Bruno Le Maire, le ministre de l'Economie, s'est rendu à Flavigny (Marne) pour célébrer la fête de Saint-Vincent, le patron des vignerons. Lors de cet événement, il a annoncé que les contrôles concernant les négociations en cours entre les distributeurs et les agriculteurs seraient multipliés dès la semaine prochaine. Il a également affirmé que les distributeurs qui ne respecteront pas les dispositions de la loi Egalim seront sanctionnés sans aucune tolérance de la part du gouvernement.

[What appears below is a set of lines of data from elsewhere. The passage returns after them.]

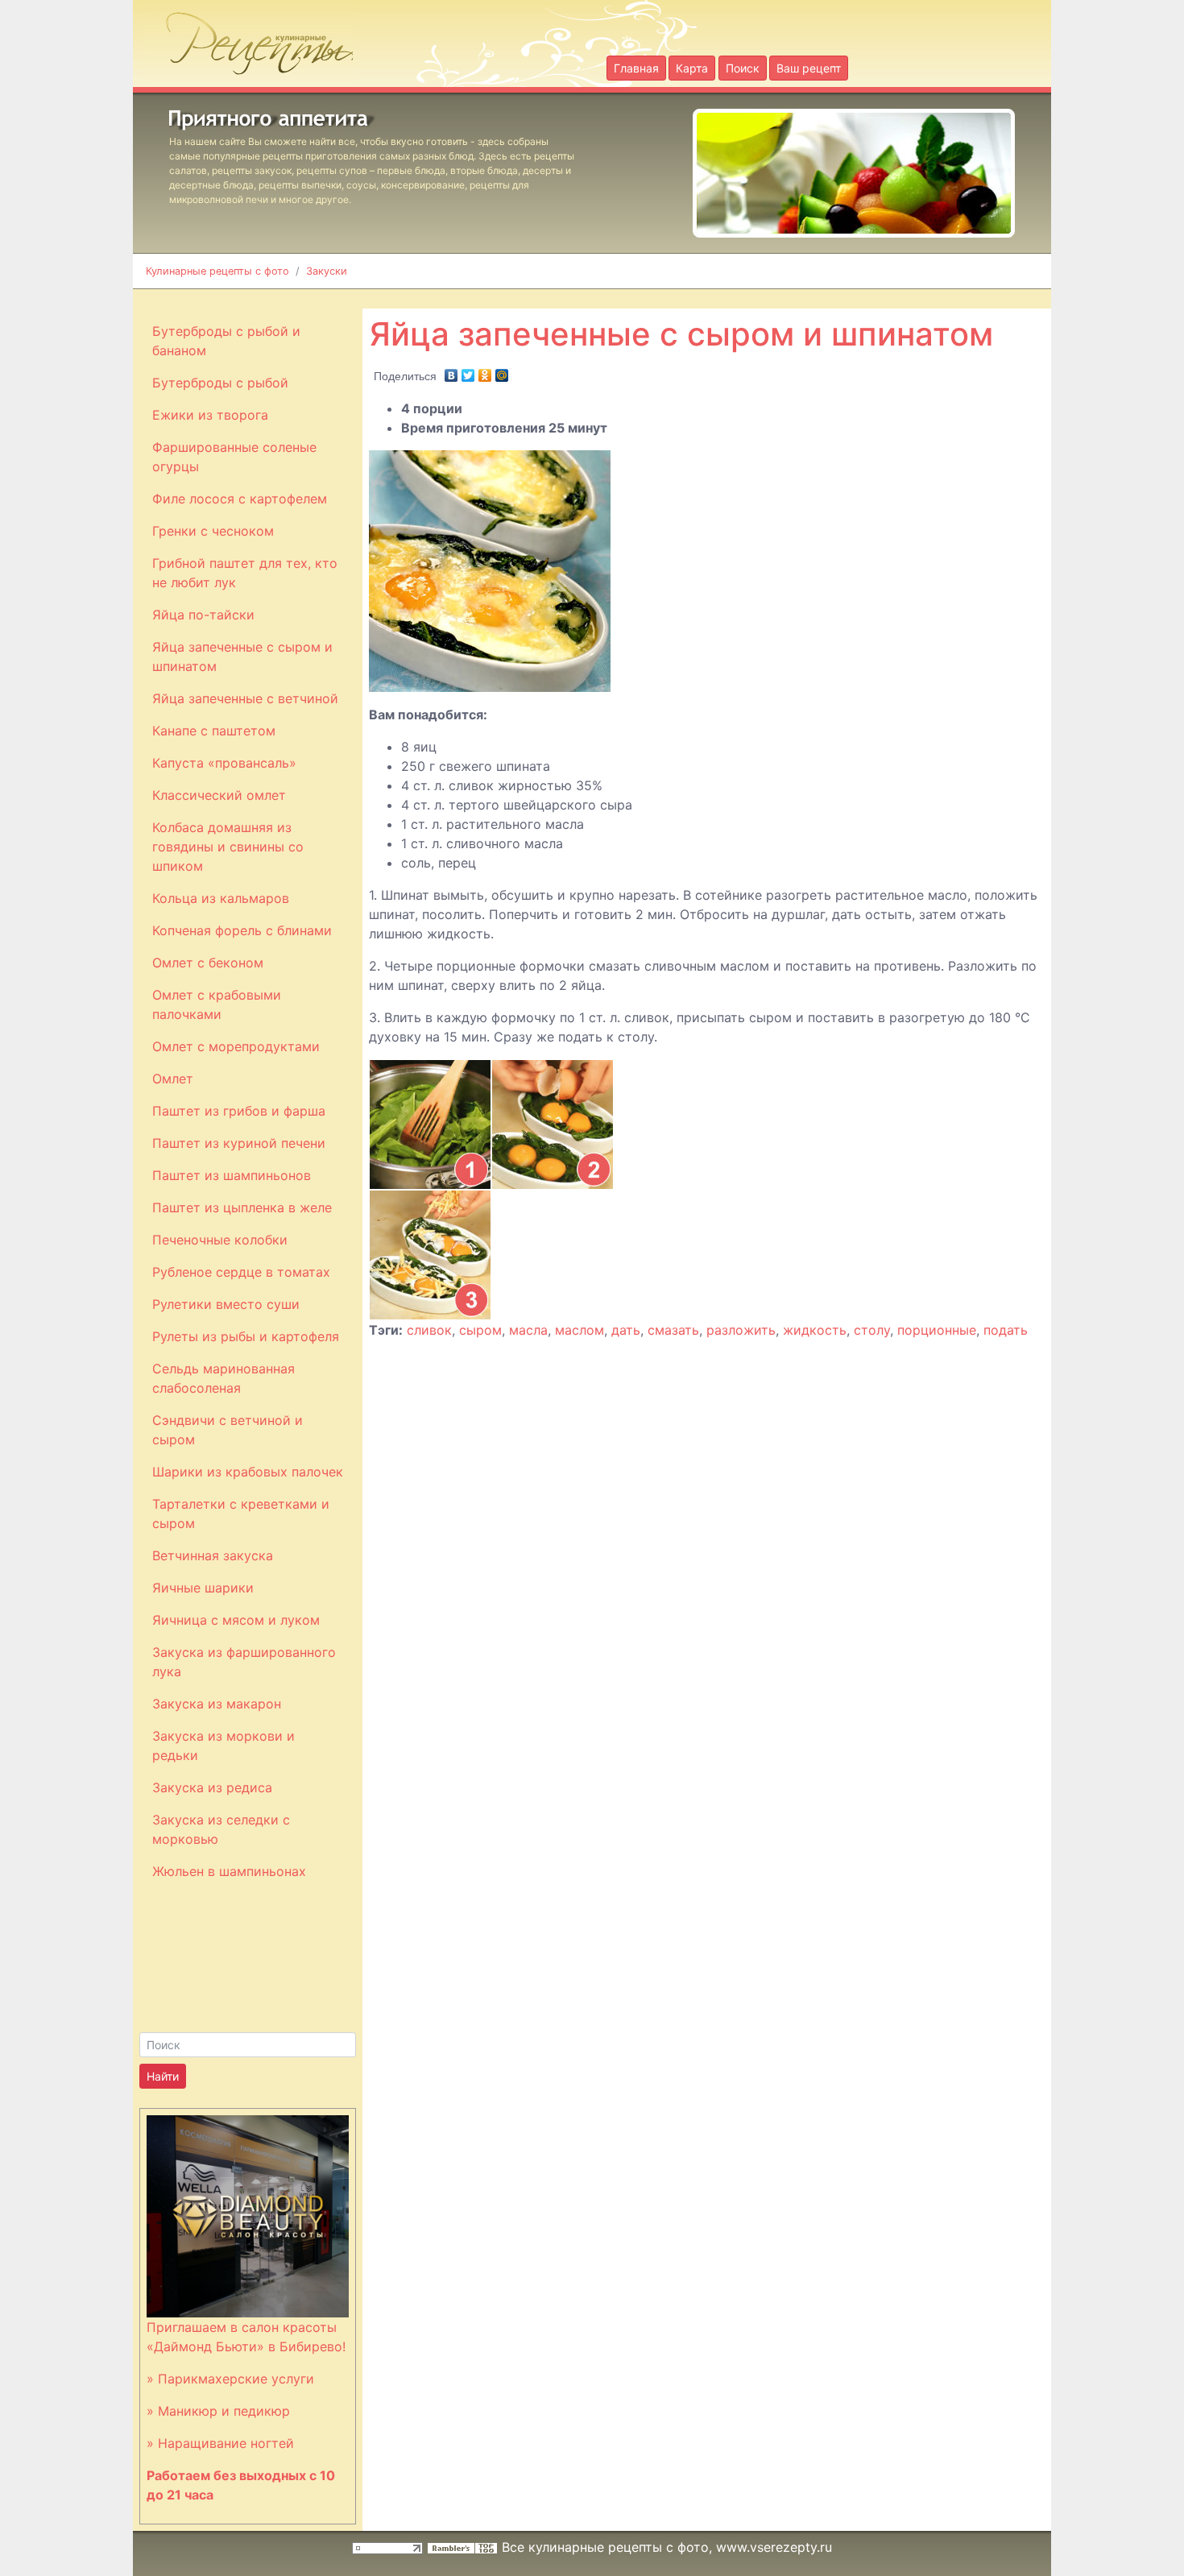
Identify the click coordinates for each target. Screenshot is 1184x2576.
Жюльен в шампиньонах (229, 1871)
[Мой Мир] (502, 371)
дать (625, 1330)
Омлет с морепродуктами (236, 1046)
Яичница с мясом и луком (236, 1620)
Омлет (172, 1079)
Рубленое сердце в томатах (241, 1272)
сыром (480, 1330)
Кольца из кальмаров (220, 898)
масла (528, 1330)
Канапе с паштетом (213, 731)
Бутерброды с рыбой (220, 383)
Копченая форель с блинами (242, 930)
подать (1005, 1330)
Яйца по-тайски (203, 615)
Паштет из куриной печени (238, 1143)
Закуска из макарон (216, 1704)
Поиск (743, 68)
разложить (741, 1330)
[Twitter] (468, 371)
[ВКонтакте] (451, 371)
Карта (692, 68)
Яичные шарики (203, 1588)
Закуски (326, 271)
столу (872, 1330)
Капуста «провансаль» (224, 763)
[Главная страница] (250, 39)
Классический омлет (219, 795)
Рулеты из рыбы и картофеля (245, 1336)
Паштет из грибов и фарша (238, 1111)
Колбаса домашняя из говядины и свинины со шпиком (228, 846)
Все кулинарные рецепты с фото (605, 2547)
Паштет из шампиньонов (231, 1175)
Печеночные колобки (220, 1240)
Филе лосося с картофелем (239, 499)
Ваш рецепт (808, 68)
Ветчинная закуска (212, 1555)
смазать (673, 1330)
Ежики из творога (210, 415)
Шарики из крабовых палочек (247, 1472)
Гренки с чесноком (213, 531)
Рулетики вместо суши (226, 1304)
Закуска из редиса (212, 1787)
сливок (429, 1330)
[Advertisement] (758, 298)
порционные (936, 1330)
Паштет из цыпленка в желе (242, 1207)
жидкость (815, 1330)
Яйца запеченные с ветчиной (245, 698)
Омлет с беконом (207, 963)
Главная (636, 68)
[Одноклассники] (485, 371)
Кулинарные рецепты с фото (217, 271)
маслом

Je témoigne d'un grand respect envers les producteurs de vin et je suis très attaché à la viticulture française. Ma présence à la Saint-Vincent, à Avize, est une façon d'exprimer mon soutien total envers ce secteur, les traditions françaises et le monde du vin. pic.twitter.com/qsBagGiOBP
Quant à Gabriel Attal, Premier ministre, il s'est rendu dans le département du Rhône afin d'évaluer la situation de la France rurale. Il a souligné que l'agriculture est un enjeu majeur et a affirmé que la France est fière de posséder une agriculture solide et de grande qualité. Il a également précisé que son gouvernement ne tolérera pas sa perte. Par ailleurs, Gabriel Attal prévoit de rencontrer les représentants des syndicats alliés FNSEA/Jeunes agriculteurs lors de sa réunion lundi soir.
Le Rassemblement National est vigilant
Dans cette période d'inquiétude, le parti d'extrême droite est très attentif : le président du Rassemblement National, Jordan Bardella, a demandé à Gabriel Attal, lors de leur rencontre vendredi, de mettre en place « l'état d'urgence agricole » et de promouvoir le « patriotisme économique afin de protéger nos agriculteurs ». Jordan Bardella, qui est également tête de liste du Rassemblement National pour les élections européennes et est le favori des sondages pour ce scrutin, avait prévu de rencontrer samedi des vignerons du Médoc.
Sur TF1, il a déclaré que ce mouvement de colère des agriculteurs représente également les territoires ruraux et la ruralité. Il s'oppose à la politique de Mr Macron et à celle de l'Union européenne.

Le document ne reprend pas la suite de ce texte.